Required task:
Arrange every line of the entries below as a Markdown table with two columns, Row and Entry line. Number the rows in order and leave out any blank lines.

# start of Raw records

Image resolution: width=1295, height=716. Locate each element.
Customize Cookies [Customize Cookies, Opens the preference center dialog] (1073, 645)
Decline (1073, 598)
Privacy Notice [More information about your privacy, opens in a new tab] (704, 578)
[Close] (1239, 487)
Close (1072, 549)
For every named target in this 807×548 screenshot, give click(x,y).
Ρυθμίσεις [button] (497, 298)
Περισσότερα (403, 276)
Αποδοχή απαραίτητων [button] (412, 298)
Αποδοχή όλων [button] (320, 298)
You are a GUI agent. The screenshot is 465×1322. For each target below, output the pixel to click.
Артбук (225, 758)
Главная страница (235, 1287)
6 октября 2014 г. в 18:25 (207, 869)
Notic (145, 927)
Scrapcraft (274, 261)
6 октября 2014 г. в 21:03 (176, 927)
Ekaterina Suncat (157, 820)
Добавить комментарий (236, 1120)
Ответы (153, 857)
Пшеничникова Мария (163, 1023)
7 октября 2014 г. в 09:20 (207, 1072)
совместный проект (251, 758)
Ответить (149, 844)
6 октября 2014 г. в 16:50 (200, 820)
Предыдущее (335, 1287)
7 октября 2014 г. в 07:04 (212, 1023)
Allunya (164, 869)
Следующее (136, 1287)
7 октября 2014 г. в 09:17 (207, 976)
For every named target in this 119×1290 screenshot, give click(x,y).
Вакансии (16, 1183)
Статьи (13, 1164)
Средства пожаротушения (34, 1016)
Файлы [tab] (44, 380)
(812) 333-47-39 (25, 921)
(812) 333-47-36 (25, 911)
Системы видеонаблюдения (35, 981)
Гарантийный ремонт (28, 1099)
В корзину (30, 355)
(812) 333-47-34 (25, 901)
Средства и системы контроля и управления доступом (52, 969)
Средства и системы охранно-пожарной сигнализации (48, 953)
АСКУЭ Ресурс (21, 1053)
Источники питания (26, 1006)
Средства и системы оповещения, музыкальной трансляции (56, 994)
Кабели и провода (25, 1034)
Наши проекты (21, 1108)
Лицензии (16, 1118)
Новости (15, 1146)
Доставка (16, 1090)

# end of Raw records

Answer to this task:
| Row | Entry line |
|---|---|
| 1 | Image resolution: width=1295, height=716. Locate each element. |
| 2 | Customize Cookies [Customize Cookies, Opens the preference center dialog] (1073, 645) |
| 3 | Decline (1073, 598) |
| 4 | Privacy Notice [More information about your privacy, opens in a new tab] (704, 578) |
| 5 | [Close] (1239, 487) |
| 6 | Close (1072, 549) |
| 7 | For every named target in this 807×548 screenshot, give click(x,y). |
| 8 | Ρυθμίσεις [button] (497, 298) |
| 9 | Περισσότερα (403, 276) |
| 10 | Αποδοχή απαραίτητων [button] (412, 298) |
| 11 | Αποδοχή όλων [button] (320, 298) |
| 12 | You are a GUI agent. The screenshot is 465×1322. For each target below, output the pixel to click. |
| 13 | Артбук (225, 758) |
| 14 | Главная страница (235, 1287) |
| 15 | 6 октября 2014 г. в 18:25 (207, 869) |
| 16 | Notic (145, 927) |
| 17 | Scrapcraft (274, 261) |
| 18 | 6 октября 2014 г. в 21:03 (176, 927) |
| 19 | Ekaterina Suncat (157, 820) |
| 20 | Добавить комментарий (236, 1120) |
| 21 | Ответы (153, 857) |
| 22 | Пшеничникова Мария (163, 1023) |
| 23 | 7 октября 2014 г. в 09:20 (207, 1072) |
| 24 | совместный проект (251, 758) |
| 25 | Ответить (149, 844) |
| 26 | 6 октября 2014 г. в 16:50 (200, 820) |
| 27 | Предыдущее (335, 1287) |
| 28 | 7 октября 2014 г. в 07:04 (212, 1023) |
| 29 | Allunya (164, 869) |
| 30 | Следующее (136, 1287) |
| 31 | 7 октября 2014 г. в 09:17 (207, 976) |
| 32 | For every named target in this 119×1290 screenshot, give click(x,y). |
| 33 | Вакансии (16, 1183) |
| 34 | Статьи (13, 1164) |
| 35 | Средства пожаротушения (34, 1016) |
| 36 | Файлы [tab] (44, 380) |
| 37 | (812) 333-47-39 (25, 921) |
| 38 | (812) 333-47-36 (25, 911) |
| 39 | Системы видеонаблюдения (35, 981) |
| 40 | Гарантийный ремонт (28, 1099) |
| 41 | В корзину (30, 355) |
| 42 | (812) 333-47-34 (25, 901) |
| 43 | Средства и системы контроля и управления доступом (52, 969) |
| 44 | Средства и системы охранно-пожарной сигнализации (48, 953) |
| 45 | АСКУЭ Ресурс (21, 1053) |
| 46 | Источники питания (26, 1006) |
| 47 | Средства и системы оповещения, музыкальной трансляции (56, 994) |
| 48 | Кабели и провода (25, 1034) |
| 49 | Наши проекты (21, 1108) |
| 50 | Лицензии (16, 1118) |
| 51 | Новости (15, 1146) |
| 52 | Доставка (16, 1090) |